The importance of cricket awards shows
In this fractured, divided world, if there's one thing common to all cultures, besides a tendency to want to tell other human beings how to live and a preference for indoor lavatories, it is the belief in the self-evident truth that every form of human endeavour, no matter how trivial, should be entitled to its own annual awards ceremony. Preferably with a band. And champagne.
And why not? An awards bash adds a sprinkle of glitter to our mundane existence. At this very moment, Bangalore's Champion Sewerage Operative 2012 is settling down for the night with his trophy, and the woman who recently earned the title of Basingstoke and District Driving Instructor of the Year is speeding to work, nursing a slight headache and humming "We are the Champions" as she jumps another red light.
The cult of the award ceremony is everywhere. The talent shows that infest our TV schedules are nothing more than extended versions of the bit in the Oscars when an actress fresh out of rehab takes three minutes to open the golden envelope, giggles, drops the piece of card, picks it up, turns it the right way round, falls over, is helped to her feet and then finally, with the support of her co-presenter, puts us out of our agony and tells us who has won the Oscar for best flatulence-based humour.
Of course, the beauty of a sports award ceremony is that, unlike a celebrity talent show, the winners are likely to be talented. You don't get to be ICC Test Player of the Year just because you have a heart-rending back story involving a pet budgie who needs the prize money to fund his cosmetic beak surgery or because you've got a winning smile, a bubbly personality and a very short dress.

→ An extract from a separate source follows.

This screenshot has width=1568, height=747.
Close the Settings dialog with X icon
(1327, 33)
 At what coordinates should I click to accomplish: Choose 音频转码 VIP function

Cricket is particularly fertile ground for an awards ceremony. For example, the vote for the ICC's Team of the Year is an organic sprouting from the peculiar compost that is the cricket lover's insatiable desire to compile imaginary XIs. We've all done it. My Poets XI had Homer opening the batting on the grounds of seniority, although if the rumours about his eyesight were true, he might struggle against the new ball. And to be frank, I'm not sure that Dylan Thomas would really have been much of a fast-medium seamer, more of a slow-stagger and vomiter.
Just like in the real world (or the internet, as we call it) sometimes people disagree with the ICC choices, although their squabbles usually come to end with bow-ties, hired tuxedos and dignified applause rather than capital-letter-strewn libel threats, strings of heavily moderated expletives and face-palm smileys.
Should Saeed Ajmal be on the short list for ICC Test Player of the Year? Well, he would be on mine. But then, what do I know? I didn't vote Conservative at the last election. I thought the Olympic logo looked like an accident at a jigsaw factory. And I definitely wouldn't have gone with that hat if it were my Jubilee. What can you do? People made these decisions and people are, in my experience, an untrustworthy lot.
Happily a couple of solutions present themselves. Either the ICC reruns the process, replacing the original electorate with a new, independent voting panel made up of Simon Cowell, Beyonce, Archbishop Desmond Tutu, and Sourav Ganguly's hair. Or they just quietly ask Clive Lloyd to write, "and S Ajmal" in his bestest handwriting at the bottom of the list. Problem solved.